WHAT IS REQUIRED -
Look at the entries below and reproduce them exactly.
*** EXTRACTED MATERIAL Section Begins ***
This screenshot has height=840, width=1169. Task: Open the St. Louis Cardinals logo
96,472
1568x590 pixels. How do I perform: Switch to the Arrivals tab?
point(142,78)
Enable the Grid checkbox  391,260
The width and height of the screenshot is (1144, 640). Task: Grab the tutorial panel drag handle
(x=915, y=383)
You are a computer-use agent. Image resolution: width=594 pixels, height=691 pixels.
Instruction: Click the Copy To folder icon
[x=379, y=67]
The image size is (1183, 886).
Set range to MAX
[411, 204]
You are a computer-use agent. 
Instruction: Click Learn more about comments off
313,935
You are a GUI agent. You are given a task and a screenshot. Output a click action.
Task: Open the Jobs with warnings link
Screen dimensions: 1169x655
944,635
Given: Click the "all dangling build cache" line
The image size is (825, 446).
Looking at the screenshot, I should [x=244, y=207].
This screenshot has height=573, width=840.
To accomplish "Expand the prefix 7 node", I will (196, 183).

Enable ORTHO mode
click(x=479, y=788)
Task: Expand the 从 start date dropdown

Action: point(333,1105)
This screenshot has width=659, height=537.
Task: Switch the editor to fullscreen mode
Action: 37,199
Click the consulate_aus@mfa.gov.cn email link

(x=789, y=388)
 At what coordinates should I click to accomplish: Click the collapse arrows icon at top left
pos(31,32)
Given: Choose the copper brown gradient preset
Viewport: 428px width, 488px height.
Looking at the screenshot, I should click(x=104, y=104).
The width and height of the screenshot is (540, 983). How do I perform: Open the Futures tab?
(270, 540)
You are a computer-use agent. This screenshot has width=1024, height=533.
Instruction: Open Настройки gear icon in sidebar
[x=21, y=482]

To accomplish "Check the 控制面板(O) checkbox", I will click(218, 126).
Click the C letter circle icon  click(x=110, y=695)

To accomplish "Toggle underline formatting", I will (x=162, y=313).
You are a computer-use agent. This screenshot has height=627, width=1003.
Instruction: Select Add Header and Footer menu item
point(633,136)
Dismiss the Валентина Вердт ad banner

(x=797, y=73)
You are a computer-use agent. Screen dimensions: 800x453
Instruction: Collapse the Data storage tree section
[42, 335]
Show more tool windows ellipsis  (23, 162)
*** EXTRACTED MATERIAL Section Ends ***
WRITTEN SOLUTION -
This screenshot has height=840, width=1169. Task: Open the St. Louis Cardinals logo
96,472
1568x590 pixels. How do I perform: Switch to the Arrivals tab?
point(142,78)
Enable the Grid checkbox  391,260
The width and height of the screenshot is (1144, 640). Task: Grab the tutorial panel drag handle
(x=915, y=383)
You are a computer-use agent. Image resolution: width=594 pixels, height=691 pixels.
Instruction: Click the Copy To folder icon
[x=379, y=67]
The image size is (1183, 886).
Set range to MAX
[411, 204]
You are a computer-use agent. 
Instruction: Click Learn more about comments off
313,935
You are a GUI agent. You are given a task and a screenshot. Output a click action.
Task: Open the Jobs with warnings link
Screen dimensions: 1169x655
944,635
Given: Click the "all dangling build cache" line
The image size is (825, 446).
Looking at the screenshot, I should [x=244, y=207].
This screenshot has height=573, width=840.
To accomplish "Expand the prefix 7 node", I will (196, 183).

Enable ORTHO mode
click(x=479, y=788)
Task: Expand the 从 start date dropdown

Action: point(333,1105)
This screenshot has width=659, height=537.
Task: Switch the editor to fullscreen mode
Action: 37,199
Click the consulate_aus@mfa.gov.cn email link

(x=789, y=388)
 At what coordinates should I click to accomplish: Click the collapse arrows icon at top left
pos(31,32)
Given: Choose the copper brown gradient preset
Viewport: 428px width, 488px height.
Looking at the screenshot, I should click(x=104, y=104).
The width and height of the screenshot is (540, 983). How do I perform: Open the Futures tab?
(270, 540)
You are a computer-use agent. This screenshot has width=1024, height=533.
Instruction: Open Настройки gear icon in sidebar
[x=21, y=482]

To accomplish "Check the 控制面板(O) checkbox", I will click(218, 126).
Click the C letter circle icon  click(x=110, y=695)

To accomplish "Toggle underline formatting", I will (x=162, y=313).
You are a computer-use agent. This screenshot has height=627, width=1003.
Instruction: Select Add Header and Footer menu item
point(633,136)
Dismiss the Валентина Вердт ad banner

(x=797, y=73)
You are a computer-use agent. Screen dimensions: 800x453
Instruction: Collapse the Data storage tree section
[42, 335]
Show more tool windows ellipsis  (23, 162)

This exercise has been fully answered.